Balance Due Questions
In some cases, individuals might end up owing the IRS as opposed to receiving a refund. If you have a question about your remaining balance due to the IRS or would like to make a payment, you can check your IRS Online Account. If after checking online you still have questions about money owed to the IRS or questions about your payment installment agreement, you can contact 800-829-3903.
Business Tax Returns
If you own a business, it might be common for you to have questions about your business tax returns, especially if you’re just starting out. While it might not be best to contact the IRS for full directions on how to file your business taxes, you can contact the IRS for specific questions regarding your business tax returns at 800-829-4933.

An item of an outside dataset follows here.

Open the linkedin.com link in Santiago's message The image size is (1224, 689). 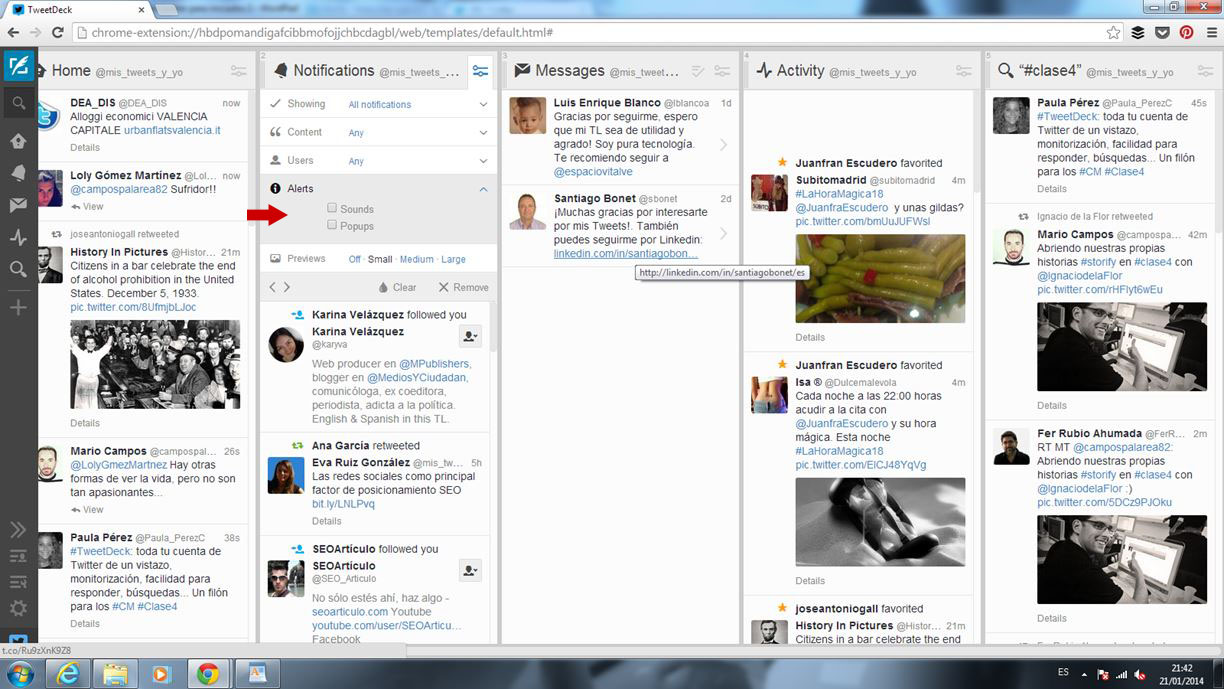(626, 254)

Other Ways to Get Tax Help
If calling the IRS isn’t working in your favor for one reason or another, there are other avenues you can take to still get tax help. Depending on your situation, one or more of the following might be best for you to explore:
Speak With A Tax Professional
If you have tax questions throughout the year, it might be helpful to seek advice from a TurboTax expert before calling the IRS, as this might save you time and money in the long run. When filing your taxes with a tax professional, feel free to raise questions about your potential refund or any outstanding credits that you might be owed. They may be able to fully answer your questions or provide you with helpful information and education to avoid a phone call to the IRS.
Consult Your Local IRS Office
Did you know that the IRS has local Taxpayer Assistance Centers in each state? These TACs are available for individuals to come in and physically meet with a tax representative to go over any questions they may have. If this is something that interests you, you will still need to call the IRS at 844-545-5640 to make an appointment, as walk-ins are not accepted.
Contact the Taxpayer Advocate Service
In addition to Taxpayer Assistance Centers, the IRS also offers the Taxpayer Advocate Service to those in need of severe help. This independent organization within the IRS can help step in when the previously listed steps aren’t helpful enough. Similar to the Taxpayer Assistance Center, there is at least one Taxpayer Advocate Service office in each state. Again, it’s best to call first to see if you qualify for this kind of help and schedule an appointment.
IRS phone scams are a real threat. This can seem especially scary if you owe money to the IRS or have a more complex problem that requires additional paperwork. It’s necessary to note that the IRS will rarely call you; their communication will mostly come to you via USPS mail. There are a few special circumstances where an IRS representative will visit your home or office, including:
- If you have an overdue tax bill
- If you have a delinquent tax return
- If you have a delinquent employment tax payment
- Auditing a business
Remember, the IRS will not:
- Demand payment over the phone
- Ask you to make an IRS payment with a prepaid card, gift card or wire transfer
- Initiate contact with you via text, email or social media
- Call the police to arrest you
- Revoke your driver’s license or business license
If you have one of the above scenarios happen, do not provide any confidential information (such as a Social Security number), as this is most likely a scam. Contact the IRS at 800-366-4484 to report a scam and verify if the IRS does in fact need something from you.
Hopefully, you’ll never need to contact IRS customer service for assistance with a tax issue. Remember that with TurboTax Live, our tax experts can answer any questions you may have year-round, even after tax season is over. However, if you do find yourself having to connect with the IRS, they have several specific phone numbers in addition to their standard customer service phone number of 800-829-1040 to help you get the assistance you need.